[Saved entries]
______________________________

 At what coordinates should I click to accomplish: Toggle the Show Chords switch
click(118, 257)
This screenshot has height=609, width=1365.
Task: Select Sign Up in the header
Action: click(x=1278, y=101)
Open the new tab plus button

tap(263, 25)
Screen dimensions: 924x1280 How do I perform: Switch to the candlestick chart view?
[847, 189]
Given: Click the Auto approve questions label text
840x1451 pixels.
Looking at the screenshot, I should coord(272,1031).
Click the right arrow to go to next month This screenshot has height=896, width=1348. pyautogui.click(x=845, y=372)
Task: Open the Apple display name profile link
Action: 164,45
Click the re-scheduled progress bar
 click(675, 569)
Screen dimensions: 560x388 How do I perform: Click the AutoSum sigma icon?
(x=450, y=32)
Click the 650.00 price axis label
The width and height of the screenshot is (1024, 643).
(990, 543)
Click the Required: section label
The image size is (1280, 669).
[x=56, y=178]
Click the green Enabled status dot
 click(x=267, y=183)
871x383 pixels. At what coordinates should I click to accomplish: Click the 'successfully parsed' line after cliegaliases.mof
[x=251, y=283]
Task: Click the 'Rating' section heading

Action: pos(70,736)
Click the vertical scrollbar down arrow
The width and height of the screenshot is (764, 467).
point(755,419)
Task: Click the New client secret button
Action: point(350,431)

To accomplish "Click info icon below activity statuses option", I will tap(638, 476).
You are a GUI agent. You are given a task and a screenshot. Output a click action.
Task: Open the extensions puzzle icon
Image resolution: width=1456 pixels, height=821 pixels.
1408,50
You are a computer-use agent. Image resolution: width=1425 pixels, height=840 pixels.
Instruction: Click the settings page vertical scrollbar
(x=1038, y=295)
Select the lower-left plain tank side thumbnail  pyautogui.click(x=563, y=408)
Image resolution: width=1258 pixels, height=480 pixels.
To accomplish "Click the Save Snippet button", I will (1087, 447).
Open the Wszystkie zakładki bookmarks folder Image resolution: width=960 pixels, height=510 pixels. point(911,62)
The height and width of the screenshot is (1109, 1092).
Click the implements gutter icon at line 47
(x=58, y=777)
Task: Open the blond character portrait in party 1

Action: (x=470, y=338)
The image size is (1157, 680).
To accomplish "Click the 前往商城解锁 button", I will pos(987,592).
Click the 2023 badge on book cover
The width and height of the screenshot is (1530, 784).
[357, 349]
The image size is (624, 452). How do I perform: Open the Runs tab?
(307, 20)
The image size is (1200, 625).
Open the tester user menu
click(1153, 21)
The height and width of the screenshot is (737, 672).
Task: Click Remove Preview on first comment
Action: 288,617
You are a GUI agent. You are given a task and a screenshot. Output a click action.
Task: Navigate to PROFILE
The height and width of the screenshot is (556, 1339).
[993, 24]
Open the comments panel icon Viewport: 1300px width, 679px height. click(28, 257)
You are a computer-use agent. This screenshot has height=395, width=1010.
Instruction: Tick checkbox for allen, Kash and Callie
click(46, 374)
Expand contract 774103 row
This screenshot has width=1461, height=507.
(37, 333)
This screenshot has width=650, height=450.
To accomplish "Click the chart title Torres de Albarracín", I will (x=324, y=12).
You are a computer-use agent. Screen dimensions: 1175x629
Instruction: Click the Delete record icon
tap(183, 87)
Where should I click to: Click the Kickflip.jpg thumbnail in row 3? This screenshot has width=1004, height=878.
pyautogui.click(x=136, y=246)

______________________________

The answer should hold only the lines from the start of the records above through the line containing "Task: Open the extensions puzzle icon", each set down exactly.

● **Response to the exercise**:
 At what coordinates should I click to accomplish: Toggle the Show Chords switch
click(118, 257)
This screenshot has height=609, width=1365.
Task: Select Sign Up in the header
Action: click(x=1278, y=101)
Open the new tab plus button

tap(263, 25)
Screen dimensions: 924x1280 How do I perform: Switch to the candlestick chart view?
[847, 189]
Given: Click the Auto approve questions label text
840x1451 pixels.
Looking at the screenshot, I should coord(272,1031).
Click the right arrow to go to next month This screenshot has height=896, width=1348. pyautogui.click(x=845, y=372)
Task: Open the Apple display name profile link
Action: 164,45
Click the re-scheduled progress bar
 click(675, 569)
Screen dimensions: 560x388 How do I perform: Click the AutoSum sigma icon?
(x=450, y=32)
Click the 650.00 price axis label
The width and height of the screenshot is (1024, 643).
(990, 543)
Click the Required: section label
The image size is (1280, 669).
[x=56, y=178]
Click the green Enabled status dot
 click(x=267, y=183)
871x383 pixels. At what coordinates should I click to accomplish: Click the 'successfully parsed' line after cliegaliases.mof
[x=251, y=283]
Task: Click the 'Rating' section heading

Action: pos(70,736)
Click the vertical scrollbar down arrow
The width and height of the screenshot is (764, 467).
point(755,419)
Task: Click the New client secret button
Action: point(350,431)

To accomplish "Click info icon below activity statuses option", I will tap(638, 476).
You are a GUI agent. You are given a task and a screenshot. Output a click action.
Task: Open the extensions puzzle icon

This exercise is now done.